2o Tout le monde admet cependant que la vertu s’enseigne.

« D’autre part, que la justice, à leur sentiment, ne soit le fruit ni de la nature ni du hasard, mais qu’elle s’enseigne et que ceux qui la possèdent la doivent à leur application, c’est ce que je vais maintenant essayer de te démontrer.

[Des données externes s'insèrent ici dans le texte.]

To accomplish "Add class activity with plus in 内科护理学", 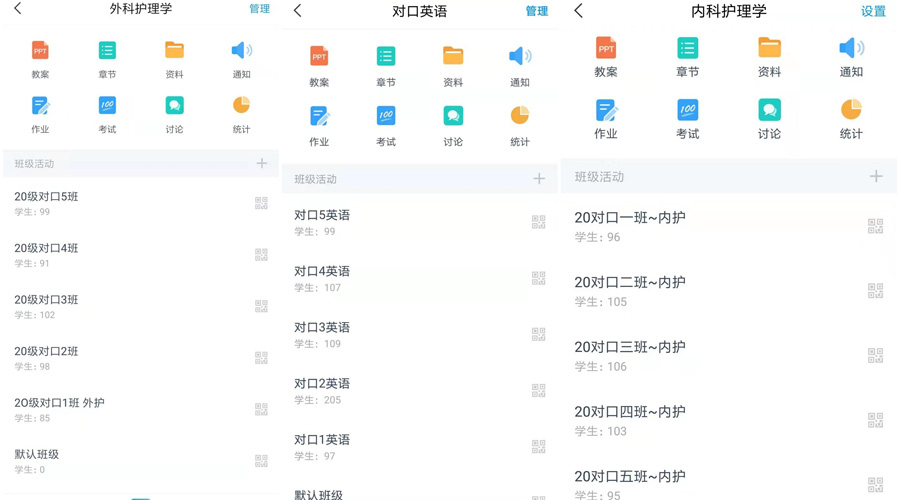I will (x=875, y=176).
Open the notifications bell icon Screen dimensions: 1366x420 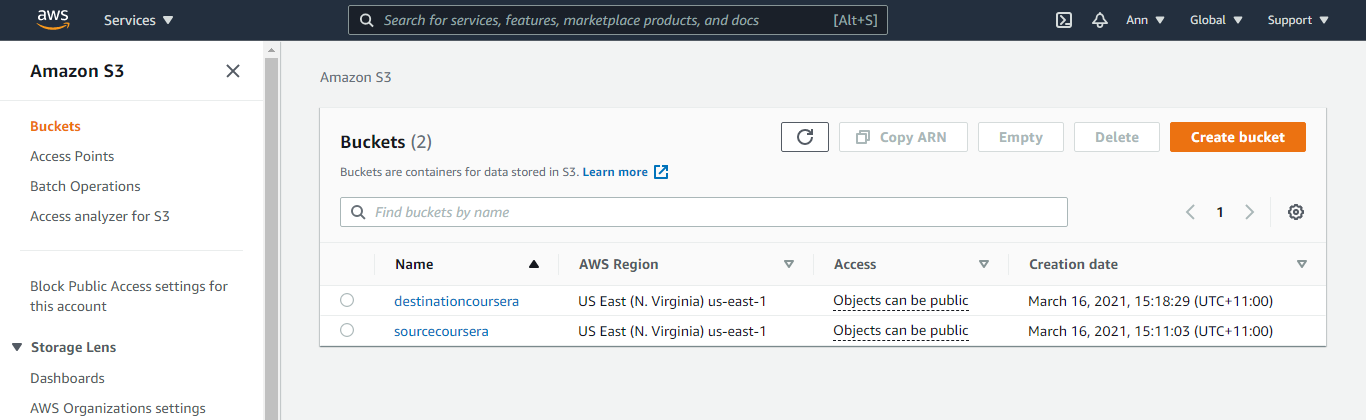click(1100, 20)

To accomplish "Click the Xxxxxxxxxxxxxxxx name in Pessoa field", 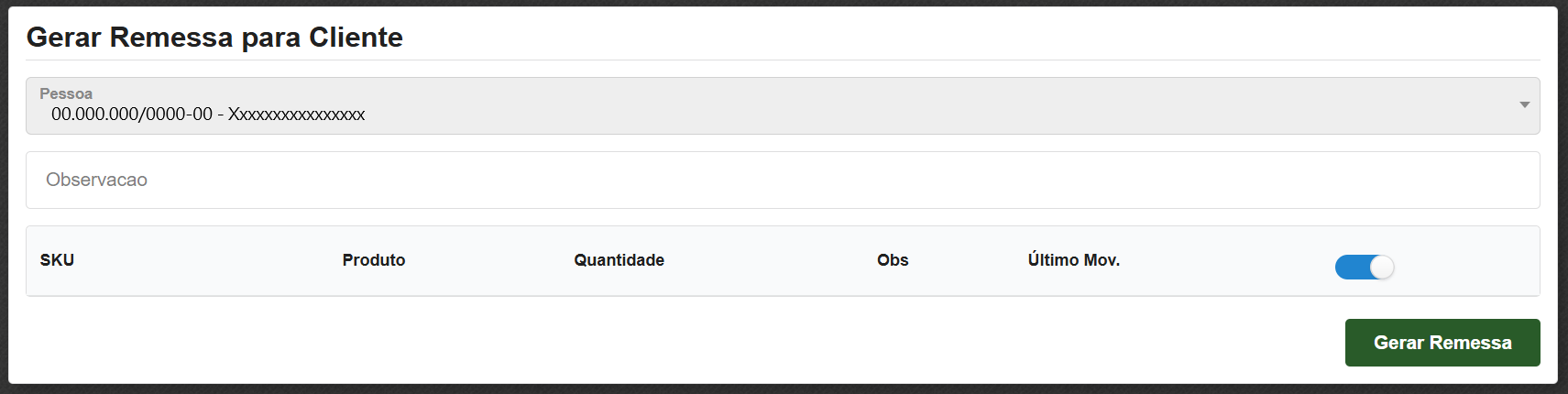I will tap(296, 115).
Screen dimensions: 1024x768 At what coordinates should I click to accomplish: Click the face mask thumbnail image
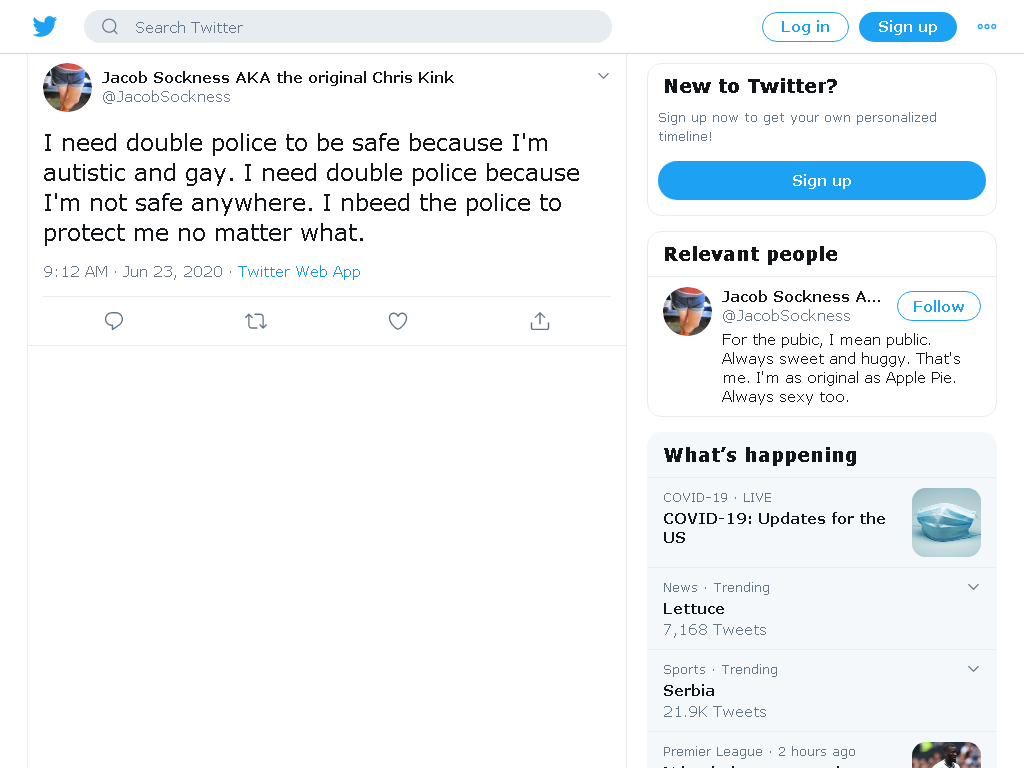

« Les défauts que les hommes considèrent comme étant chez leurs semblables un effet de la nature ou du hasard ne provoquent envers ceux qui en sont atteints ni colère, ni conseils, ni leçons, ni châtiments en vue de les en débarrasser, mais seulement de la pitié. Si, par exemple, un homme est laid, petit ou faible, qui serait assez sot pour agir ainsi à son égard ? On sait bien, j’imagine, qu’en cela, qualités comme défauts contraires, sont chez les hommes l’effet de la nature et du hasard. Mais quand il s’agit des qualités qu’on estime pouvoir être acquises par l’application, par l’exercice et par l’enseignement, si elles manquent à un homme et qu’elles soient remplacées chez lui par les défauts contraires, c’est alors que se produisent les colères, les punitions et les exhortations. Or, dans ce domaine rentrent l’injustice, l’impiété, et en général tout ce qui s’oppose à la vertu politique : c’est sur ce point que personne ne ménage à personne ni la colère ni les exhortations, signe évident que cette vertu est regardée comme étant un fruit de l’application et de l’étude.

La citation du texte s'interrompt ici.